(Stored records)
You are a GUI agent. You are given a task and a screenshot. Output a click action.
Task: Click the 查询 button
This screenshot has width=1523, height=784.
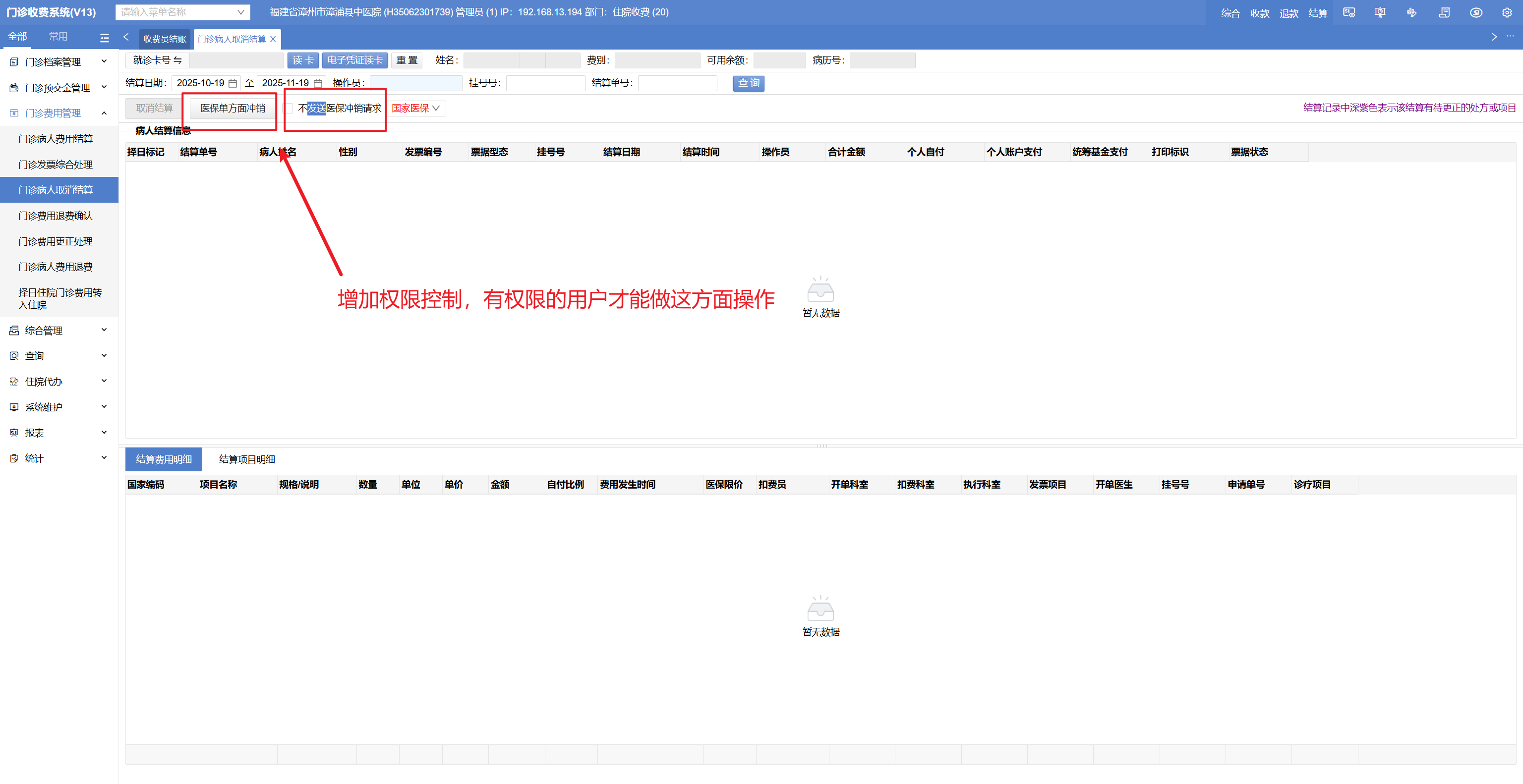748,83
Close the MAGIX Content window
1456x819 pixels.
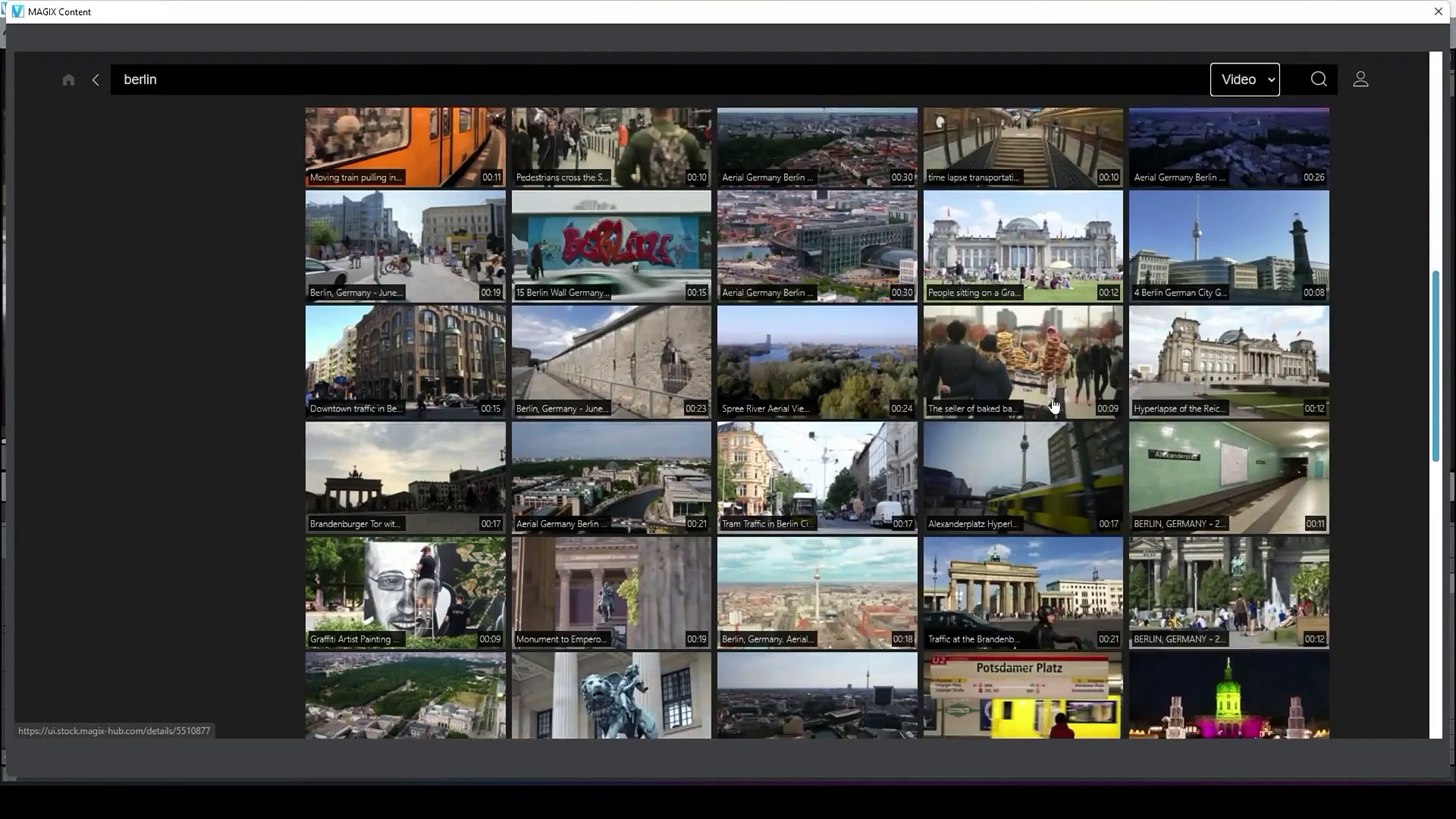click(1438, 11)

ACTIVITY »
In the copy, include all records verbatim but no images.

EXERCISE SOLUTION »
You are a GUI agent. You are given a task and a screenshot. Output a click action.
Task: Click the 查询 button
This screenshot has width=1523, height=784.
748,83
Close the MAGIX Content window
1456x819 pixels.
click(1438, 11)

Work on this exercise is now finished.